Wednesday

Wednesday 30/10/2002"Are you e-fluential?" asks the email from a friend.

Wednesday 30/10/2002
"Are you e-fluential?" asks the email from a friend. Market research company Burson Marsteller has decided that there's a group of people out there who spend so much time contributing to online discussions, hanging out in chat rooms, forwarding information to pals and generally being online bigmouths that they must be influencing other people. You can do a little test on www.e-fluentials.com to find out if you qualify. I do the test and yes, I am effluent, or whatever the noun is. I think this is a solid idea, although the test on that Web site is woefully inadequate to detect such people. Humans like finding people to trust when looking for information; that coveted word-of-mouth marketing that so delights Hollywood works just as well online -- word of mouse? -- and with a much wider audience. But instead of relying on such people to identify themselves, the truly enlightened market research company should go out and find them. Something similar to Google should do the job. Google ranks Web pages by their content and by how many different sites point to them: likewise, influential online people can be spotted by finding out how many replies their postings in forums generate, how many times their names are mentioned online and how many times their names get out of the Usenet/Yahoo! Groups/UBB discussion areas and onto other Web pages. The way the Web generates hierarchies of trust and context among Web pages mirrors the way we do it to each other as humans -- it's how we think and organise ourselves, after all. What to do with these trendsetters once they're found? Again, previous experience is our guide.

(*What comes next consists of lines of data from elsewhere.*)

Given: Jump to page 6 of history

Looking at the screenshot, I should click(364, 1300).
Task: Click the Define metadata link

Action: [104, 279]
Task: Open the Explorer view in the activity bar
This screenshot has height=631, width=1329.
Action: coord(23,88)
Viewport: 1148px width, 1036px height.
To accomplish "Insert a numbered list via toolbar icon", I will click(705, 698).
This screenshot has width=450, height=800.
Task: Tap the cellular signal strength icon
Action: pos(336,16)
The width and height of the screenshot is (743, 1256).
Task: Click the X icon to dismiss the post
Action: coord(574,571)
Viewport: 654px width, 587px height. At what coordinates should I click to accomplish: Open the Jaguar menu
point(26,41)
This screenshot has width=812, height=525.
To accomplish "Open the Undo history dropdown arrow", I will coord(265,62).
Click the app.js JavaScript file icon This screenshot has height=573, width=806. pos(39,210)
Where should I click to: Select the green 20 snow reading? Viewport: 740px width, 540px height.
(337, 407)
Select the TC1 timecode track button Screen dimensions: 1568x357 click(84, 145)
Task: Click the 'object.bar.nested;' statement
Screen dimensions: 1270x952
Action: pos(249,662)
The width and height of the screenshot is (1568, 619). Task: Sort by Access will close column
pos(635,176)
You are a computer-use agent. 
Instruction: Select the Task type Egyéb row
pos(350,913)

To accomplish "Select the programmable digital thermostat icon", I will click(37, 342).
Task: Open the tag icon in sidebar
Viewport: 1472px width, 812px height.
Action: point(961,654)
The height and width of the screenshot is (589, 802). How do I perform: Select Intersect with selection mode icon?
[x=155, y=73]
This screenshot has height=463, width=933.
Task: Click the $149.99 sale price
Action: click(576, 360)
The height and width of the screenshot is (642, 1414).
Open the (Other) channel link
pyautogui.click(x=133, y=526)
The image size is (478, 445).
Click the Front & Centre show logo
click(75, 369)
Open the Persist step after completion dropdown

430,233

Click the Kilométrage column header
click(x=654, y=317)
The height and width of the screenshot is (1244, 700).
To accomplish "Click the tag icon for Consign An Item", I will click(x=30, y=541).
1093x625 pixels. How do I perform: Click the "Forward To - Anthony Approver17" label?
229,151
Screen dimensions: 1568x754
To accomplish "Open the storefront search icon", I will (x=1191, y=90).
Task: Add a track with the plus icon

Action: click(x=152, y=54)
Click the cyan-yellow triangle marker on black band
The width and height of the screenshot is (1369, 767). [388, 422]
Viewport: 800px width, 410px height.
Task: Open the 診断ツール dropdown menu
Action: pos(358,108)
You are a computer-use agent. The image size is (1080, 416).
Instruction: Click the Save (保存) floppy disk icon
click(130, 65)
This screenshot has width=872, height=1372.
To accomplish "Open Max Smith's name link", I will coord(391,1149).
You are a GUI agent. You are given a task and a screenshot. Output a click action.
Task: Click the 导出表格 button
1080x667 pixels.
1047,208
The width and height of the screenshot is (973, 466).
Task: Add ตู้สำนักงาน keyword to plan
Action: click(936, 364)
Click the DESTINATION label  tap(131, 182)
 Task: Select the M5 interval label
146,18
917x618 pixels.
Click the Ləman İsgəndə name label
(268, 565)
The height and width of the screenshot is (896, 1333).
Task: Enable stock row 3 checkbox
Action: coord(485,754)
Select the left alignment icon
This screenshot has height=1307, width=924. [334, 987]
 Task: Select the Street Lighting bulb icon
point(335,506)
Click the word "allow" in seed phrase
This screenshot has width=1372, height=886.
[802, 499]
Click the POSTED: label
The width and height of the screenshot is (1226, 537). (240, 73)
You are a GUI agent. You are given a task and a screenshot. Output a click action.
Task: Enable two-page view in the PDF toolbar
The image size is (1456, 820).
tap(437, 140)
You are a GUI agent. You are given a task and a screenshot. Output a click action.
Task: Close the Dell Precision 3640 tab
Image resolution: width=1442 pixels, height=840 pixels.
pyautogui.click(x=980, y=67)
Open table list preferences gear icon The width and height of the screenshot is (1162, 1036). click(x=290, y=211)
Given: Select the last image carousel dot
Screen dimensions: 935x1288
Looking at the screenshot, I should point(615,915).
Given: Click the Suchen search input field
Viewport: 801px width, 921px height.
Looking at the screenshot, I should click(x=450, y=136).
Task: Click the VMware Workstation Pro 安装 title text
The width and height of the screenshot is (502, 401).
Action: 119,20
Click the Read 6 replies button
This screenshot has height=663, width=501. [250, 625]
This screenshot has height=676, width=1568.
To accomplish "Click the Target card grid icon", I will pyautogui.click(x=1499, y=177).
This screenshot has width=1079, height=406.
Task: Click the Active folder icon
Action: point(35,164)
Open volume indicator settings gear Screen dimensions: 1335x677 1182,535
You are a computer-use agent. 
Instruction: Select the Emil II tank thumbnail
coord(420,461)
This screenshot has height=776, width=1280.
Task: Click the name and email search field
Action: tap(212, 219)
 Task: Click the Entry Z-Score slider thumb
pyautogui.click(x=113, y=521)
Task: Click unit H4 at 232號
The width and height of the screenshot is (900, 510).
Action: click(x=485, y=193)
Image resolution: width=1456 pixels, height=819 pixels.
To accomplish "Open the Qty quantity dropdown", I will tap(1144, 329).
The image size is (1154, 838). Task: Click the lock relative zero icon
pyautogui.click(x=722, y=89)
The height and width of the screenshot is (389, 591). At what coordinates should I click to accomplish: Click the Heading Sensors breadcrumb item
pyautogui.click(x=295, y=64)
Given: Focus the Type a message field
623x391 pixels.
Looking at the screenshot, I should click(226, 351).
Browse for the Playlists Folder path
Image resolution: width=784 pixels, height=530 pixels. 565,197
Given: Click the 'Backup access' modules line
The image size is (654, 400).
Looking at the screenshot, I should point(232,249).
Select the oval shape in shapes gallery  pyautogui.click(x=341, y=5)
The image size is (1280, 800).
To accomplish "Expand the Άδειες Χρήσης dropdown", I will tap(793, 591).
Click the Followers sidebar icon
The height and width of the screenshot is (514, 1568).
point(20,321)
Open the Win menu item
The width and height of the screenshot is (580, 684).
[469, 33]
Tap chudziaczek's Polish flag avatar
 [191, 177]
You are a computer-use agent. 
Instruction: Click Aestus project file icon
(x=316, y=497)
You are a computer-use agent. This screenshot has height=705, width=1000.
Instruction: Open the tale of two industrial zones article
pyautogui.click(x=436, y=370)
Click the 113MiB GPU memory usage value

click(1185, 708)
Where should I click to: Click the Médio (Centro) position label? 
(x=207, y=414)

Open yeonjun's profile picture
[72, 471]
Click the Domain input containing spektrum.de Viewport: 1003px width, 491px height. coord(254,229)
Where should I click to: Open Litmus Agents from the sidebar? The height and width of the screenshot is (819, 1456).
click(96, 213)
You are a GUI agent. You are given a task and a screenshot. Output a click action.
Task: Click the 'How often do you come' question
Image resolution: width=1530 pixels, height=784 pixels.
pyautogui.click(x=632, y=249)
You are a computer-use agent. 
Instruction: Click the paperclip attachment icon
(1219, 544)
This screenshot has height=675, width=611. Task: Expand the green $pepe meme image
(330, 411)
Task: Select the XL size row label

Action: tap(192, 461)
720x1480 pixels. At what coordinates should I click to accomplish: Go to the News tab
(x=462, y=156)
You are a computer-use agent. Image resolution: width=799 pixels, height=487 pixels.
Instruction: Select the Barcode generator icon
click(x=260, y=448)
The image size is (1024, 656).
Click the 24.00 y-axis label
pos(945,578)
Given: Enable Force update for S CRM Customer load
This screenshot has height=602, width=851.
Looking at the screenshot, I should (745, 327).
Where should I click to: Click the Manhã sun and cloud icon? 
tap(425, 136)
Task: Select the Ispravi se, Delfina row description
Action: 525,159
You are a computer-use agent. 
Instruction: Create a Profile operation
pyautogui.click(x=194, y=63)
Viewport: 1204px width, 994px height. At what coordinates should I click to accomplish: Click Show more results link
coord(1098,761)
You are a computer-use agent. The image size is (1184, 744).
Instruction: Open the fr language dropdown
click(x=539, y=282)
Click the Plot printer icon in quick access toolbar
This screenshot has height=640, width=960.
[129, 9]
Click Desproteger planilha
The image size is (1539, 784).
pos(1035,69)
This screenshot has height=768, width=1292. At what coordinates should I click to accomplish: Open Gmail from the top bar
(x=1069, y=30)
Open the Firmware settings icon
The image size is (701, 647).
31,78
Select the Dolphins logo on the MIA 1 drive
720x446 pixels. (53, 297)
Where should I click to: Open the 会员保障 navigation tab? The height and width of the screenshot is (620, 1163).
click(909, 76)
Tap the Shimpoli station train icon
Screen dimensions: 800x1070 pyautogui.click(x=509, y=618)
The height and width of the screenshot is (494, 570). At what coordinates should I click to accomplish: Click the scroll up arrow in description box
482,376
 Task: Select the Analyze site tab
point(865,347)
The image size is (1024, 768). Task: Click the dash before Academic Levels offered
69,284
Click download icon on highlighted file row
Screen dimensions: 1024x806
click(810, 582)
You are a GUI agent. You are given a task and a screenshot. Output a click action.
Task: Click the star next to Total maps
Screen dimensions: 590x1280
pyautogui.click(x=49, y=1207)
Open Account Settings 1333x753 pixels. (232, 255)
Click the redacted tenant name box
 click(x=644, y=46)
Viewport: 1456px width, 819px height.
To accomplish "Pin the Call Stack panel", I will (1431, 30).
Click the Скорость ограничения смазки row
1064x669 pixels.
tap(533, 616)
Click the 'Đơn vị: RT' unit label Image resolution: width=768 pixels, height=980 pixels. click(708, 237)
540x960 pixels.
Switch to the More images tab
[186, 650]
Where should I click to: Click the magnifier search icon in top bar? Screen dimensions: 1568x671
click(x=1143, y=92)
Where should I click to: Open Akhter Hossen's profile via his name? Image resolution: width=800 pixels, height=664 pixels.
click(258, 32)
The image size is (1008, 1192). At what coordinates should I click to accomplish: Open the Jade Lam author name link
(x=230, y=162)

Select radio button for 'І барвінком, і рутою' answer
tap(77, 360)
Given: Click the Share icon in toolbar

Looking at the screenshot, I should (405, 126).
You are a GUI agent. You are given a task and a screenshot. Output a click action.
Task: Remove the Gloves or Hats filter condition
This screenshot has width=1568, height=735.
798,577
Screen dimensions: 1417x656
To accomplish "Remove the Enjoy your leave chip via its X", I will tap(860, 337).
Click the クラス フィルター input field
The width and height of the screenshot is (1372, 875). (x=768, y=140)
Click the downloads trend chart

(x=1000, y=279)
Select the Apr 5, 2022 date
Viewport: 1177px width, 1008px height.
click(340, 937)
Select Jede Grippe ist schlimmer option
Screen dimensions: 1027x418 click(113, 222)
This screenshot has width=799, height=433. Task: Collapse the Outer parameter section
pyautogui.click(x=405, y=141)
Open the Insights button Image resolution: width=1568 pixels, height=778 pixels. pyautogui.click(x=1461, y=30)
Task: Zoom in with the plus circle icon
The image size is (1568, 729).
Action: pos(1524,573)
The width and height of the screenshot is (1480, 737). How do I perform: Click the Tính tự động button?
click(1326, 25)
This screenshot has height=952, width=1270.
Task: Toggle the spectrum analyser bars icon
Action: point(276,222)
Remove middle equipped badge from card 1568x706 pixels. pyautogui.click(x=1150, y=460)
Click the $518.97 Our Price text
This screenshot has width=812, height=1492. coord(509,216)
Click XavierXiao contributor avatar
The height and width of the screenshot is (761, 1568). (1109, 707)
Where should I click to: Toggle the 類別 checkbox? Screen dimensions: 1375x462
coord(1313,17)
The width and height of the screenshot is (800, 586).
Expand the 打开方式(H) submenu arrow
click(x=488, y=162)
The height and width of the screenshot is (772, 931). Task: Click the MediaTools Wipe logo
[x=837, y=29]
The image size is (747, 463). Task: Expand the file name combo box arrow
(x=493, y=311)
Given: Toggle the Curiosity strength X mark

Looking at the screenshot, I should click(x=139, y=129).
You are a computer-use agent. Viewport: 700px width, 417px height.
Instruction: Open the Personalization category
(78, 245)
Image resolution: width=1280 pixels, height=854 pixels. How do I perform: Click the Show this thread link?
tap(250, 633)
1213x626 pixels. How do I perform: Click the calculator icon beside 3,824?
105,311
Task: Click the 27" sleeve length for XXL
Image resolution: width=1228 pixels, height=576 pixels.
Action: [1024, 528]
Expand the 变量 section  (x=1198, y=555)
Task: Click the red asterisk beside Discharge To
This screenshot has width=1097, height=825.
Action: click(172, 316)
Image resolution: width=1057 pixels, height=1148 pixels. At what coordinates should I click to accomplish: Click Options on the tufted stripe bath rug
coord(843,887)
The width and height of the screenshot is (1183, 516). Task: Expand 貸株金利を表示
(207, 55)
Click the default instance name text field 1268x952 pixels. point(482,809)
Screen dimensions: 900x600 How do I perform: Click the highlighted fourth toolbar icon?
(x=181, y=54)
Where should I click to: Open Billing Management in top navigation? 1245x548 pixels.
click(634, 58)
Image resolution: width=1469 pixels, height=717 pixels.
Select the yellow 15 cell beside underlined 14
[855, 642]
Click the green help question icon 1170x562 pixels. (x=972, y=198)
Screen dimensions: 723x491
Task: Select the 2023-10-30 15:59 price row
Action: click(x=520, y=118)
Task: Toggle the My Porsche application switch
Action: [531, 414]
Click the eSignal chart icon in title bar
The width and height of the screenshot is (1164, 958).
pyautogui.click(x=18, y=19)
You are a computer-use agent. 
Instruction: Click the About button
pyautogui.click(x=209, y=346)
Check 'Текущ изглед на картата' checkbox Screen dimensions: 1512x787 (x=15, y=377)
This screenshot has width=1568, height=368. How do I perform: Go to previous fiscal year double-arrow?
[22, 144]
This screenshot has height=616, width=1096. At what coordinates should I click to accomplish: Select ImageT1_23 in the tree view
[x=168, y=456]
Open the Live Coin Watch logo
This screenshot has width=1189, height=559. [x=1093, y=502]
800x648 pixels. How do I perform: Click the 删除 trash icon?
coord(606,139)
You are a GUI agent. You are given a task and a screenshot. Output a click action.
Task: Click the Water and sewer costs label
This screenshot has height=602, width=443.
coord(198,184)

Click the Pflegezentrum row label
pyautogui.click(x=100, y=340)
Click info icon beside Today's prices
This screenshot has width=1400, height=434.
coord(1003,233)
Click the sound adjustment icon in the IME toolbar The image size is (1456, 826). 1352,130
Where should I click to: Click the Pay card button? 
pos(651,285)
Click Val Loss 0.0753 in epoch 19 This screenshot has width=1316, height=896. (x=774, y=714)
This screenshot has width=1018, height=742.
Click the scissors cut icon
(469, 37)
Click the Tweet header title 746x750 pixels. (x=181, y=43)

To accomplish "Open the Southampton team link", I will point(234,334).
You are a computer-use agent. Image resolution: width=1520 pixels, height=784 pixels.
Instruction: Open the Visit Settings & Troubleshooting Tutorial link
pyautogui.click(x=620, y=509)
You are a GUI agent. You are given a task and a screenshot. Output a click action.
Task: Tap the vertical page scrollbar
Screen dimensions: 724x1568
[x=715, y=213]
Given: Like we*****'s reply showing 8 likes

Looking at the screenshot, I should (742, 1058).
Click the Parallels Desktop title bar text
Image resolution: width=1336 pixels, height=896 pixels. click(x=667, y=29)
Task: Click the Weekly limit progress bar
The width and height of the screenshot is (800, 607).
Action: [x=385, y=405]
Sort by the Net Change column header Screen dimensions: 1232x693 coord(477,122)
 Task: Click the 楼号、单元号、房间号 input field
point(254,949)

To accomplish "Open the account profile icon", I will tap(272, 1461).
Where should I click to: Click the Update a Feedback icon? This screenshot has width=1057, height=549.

Lionise them. Give them TV shows, magazines and other pulpits. Pay them lots of money to carry on doing whatever it is they're doing, and generate commercial success by understanding what they're telling you. It can't result in a more annoying crop of celebrity pundits that the ones we have at the moment. Even finding the golden children among the hoards online could make a decent TV show. Forget Fame Academy, we're going for Anorak Poly! Get me my agent. At once.